We still have Dog fights, Cock fights and Badger hunting going on, so perhaps we should clean up our own house before we start shouting about other countries way of life. just a thought.:frown2::frown2:

cabby


----------



## nicholsong (May 26, 2009)

Kev

If it helps to calm you down; I have just put on the aircon for Basia's son's Labrador, 'cos he was looking a bit hot.

He hasn't said 'Thank you' yet - even though I am not going to charge him.

Geoff


----------



## cabby (May 14, 2005)

You are all heart Geoff.:grin2::grin2:

cabby


----------



## Pudsey_Bear (Sep 25, 2008)

cabby said:


> We still have Dog fights, Cock fights and Badger hunting going on, so perhaps we should clean up our own house before we start shouting about other countries way of life. just a thought.:frown2::frown2:
> 
> cabby


I believe we have laws in place, it's people we need to sort out.


----------



## Pudsey_Bear (Sep 25, 2008)

nicholsong said:


> Kev
> 
> If it helps to calm you down; I have just put on the aircon for Basia's son's Labrador, 'cos he was looking a bit hot.
> 
> ...


I'm fine, it's a pet hate (sorry) of mine.


----------



## peribro (Sep 6, 2009)

cabby said:


> We still have Dog fights, Cock fights and Badger hunting going on, so perhaps we should clean up our own house before we start shouting about other countries way of life. just a thought.:frown2::frown2


All of those events are illegal in the UK so far as I am aware - with potentially prison sentences and large fines for those who offend.

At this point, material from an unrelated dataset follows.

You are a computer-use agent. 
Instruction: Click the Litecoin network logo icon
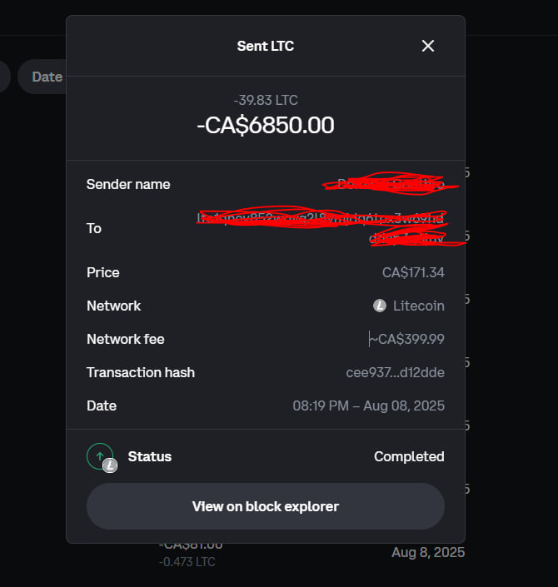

No such laws in France and Spain making barbaric events such as bullfighting illegal regrettably.


----------



## cabby (May 14, 2005)

As a matter of interest, do the French and Spanish call this barbaric, or are we judging by our own thoughts and standards in the UK. I take no sides in this but just wondered.

cabby


----------



## GEMMY (Jun 19, 2006)

https://www.google.co.uk/search?sou...GB569&q=is+bullfighting+legal+in+france/spain


----------



## nicholsong (May 26, 2009)

Kev_n_Liz said:


> I'm fine, it's a pet hate (sorry) of mine.


Which pet do you hate Kev?


----------



## Pudsey_Bear (Sep 25, 2008)

nicholsong said:


> Which pet do you hate Kev?


All of them, animals should be wild.


----------



## peejay (May 10, 2005)

:roll:

Pete


----------